The Monsanto Tribunal, which will be held in The Hague from 12 to 16 October 2016, aims to assess these allegations made against Monsanto, and to evaluate the damages caused by this transnational company.
The Tribunal will rely on the “Guiding Principles on Business and Human Rights” adopted at the UN in 2011.
It will also assess potential criminal liability on the basis of the Rome Statue that created the International Criminal Court in The Hague in 2002, and it will consider whether a reform of international criminal law is warranted to include crimes against the environment, or ecocide, as a prosecutable criminal offense, so that natural persons could incurr criminal liability.

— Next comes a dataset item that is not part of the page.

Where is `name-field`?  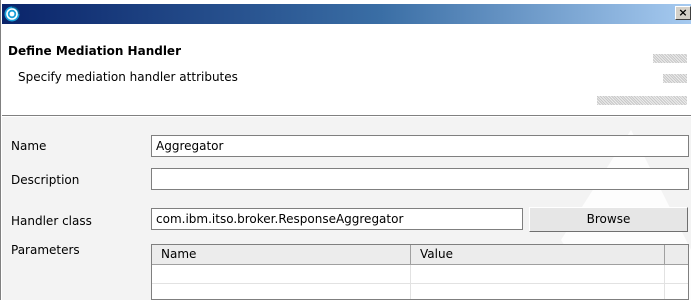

Recognizing ecocide as a crime is the only way to guarantee the right of humans to a healthy environment and the right of nature to be protected.
Aware of these planetary stakes, the initiators of the Monsanto Tribunal are appealing to civil society and to all citizens of the world to participate in financing this unique operation through the biggest international crowd-funding campaign ever carried out.
The Steering Committee of the Monsanto Tribunal decided that the costs incurred in the organisation and running of the Tribunal should be financed by the citizens of the world and by civil society organizations. Indeed, the steering Committee believes that the defense of the safety of the planet and its inhabitants is the concern of all people!
This is why it launched the largest crowdfunding platform ever to date.
Each person, whether he or she lives in Africa, North or South America, Europe, Asia or Australia, is invited to contribute to this exceptional crowdfunding initiative to ensure that the funds are secured in time for the organisation and running of the Monsanto Tribunal, on the 12 to 16 October 2016 in The Hague (Netherlands).
For now, the Tribunal’s budget is estimated at one million euros.
For those who do not have access to online payment means, the committee recommends organizing a collection of funds in the most remote parts of the world, in the countryside or in the city, by approaching a supportive NGO or trade union, an association, or a partner of this initiative, in order to make a financial contribution to the organization of the Tribunal.
The funds raised will go to the Monsanto Tribunal Foundation, headquartered in Amsterdam. Through its commitment to transparent, ethical and exemplary governance, the Steering Committee will exercise its utmost vigilance to ensure the proper use of money given to the Foundation”.